The stock market took a dip on Monday upon reports swirling that President Donald Trump is set to unleash a 15% increase on tariffs on Chinese imports, so is now the time to get out while the getting is good, or stick it out?

Fundstrat Global Advisors Analyst Thomas Lee said in a Monday research note to investors that not only should they stick it out, but they should buy the dip.

Trump ramped up trade and market pressures with tweets on Sunday and Monday, saying he will raise tariffs on $200 billion worth of Chinese goods to 25%, up from the current 10% rate, threatening a trade truce that has been in place since December.

The tweets roiled markets, though there was a late-day rebound that saw the S&P 500 lose about 0.4%, the Dow about 0.3% and the Nasdaq about 0.5% Monday.

By 2 p.m. Tuesday on the East Coast, both S&P 500 and Dow fell an additional 2%, and the Nasdaq fell another 2.3%.

But Lee says investors should hold the line instead of taking profits from the recent record highs. If you sell, Lee says, it might be a lost opportunity for market bulls because bullish factors remain in force.

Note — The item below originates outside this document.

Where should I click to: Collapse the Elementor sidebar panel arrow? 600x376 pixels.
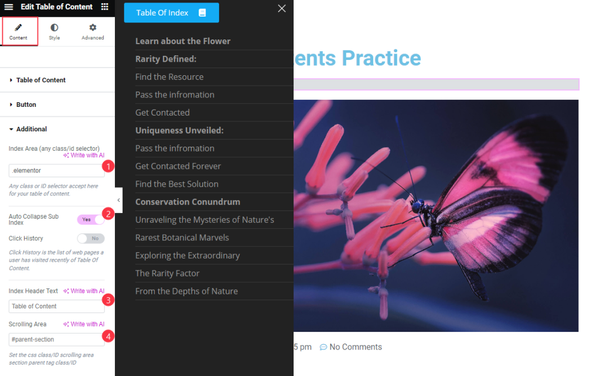coord(119,200)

“Retail investors have been selling stocks and buying bonds so far in 2019. And hedge fund net long positions are among the lowest levels in 5 years. Hence, only the long only funds are fully exposed to equities. With so much on the sidelines, markets near highs, and with manager underperformance, we see this dry powder as a key dynamic,” he wrote.

Lee also said that the trade fight could prompt the Fed to remain market friendly and hold off on any further rate increases in the near-term.

“Unlike 2018, where the Fed seemed blinded by data dependency,” he wrote, “we believe any mounting financial stress will be met by an eventual Fed response.”

In December as the market roiled, the Fed switched from predicting at least two rate increases for 2019 to a “pause,” meaning it would hold off on implementing new rate hikes after raising its benchmark interest rate four times in 2018.

The u-turn in philosophy helped pave the way for monster gains through the first quarter of 2019 and the market forged ahead all the way to last September’s record highs before this week’s collapse.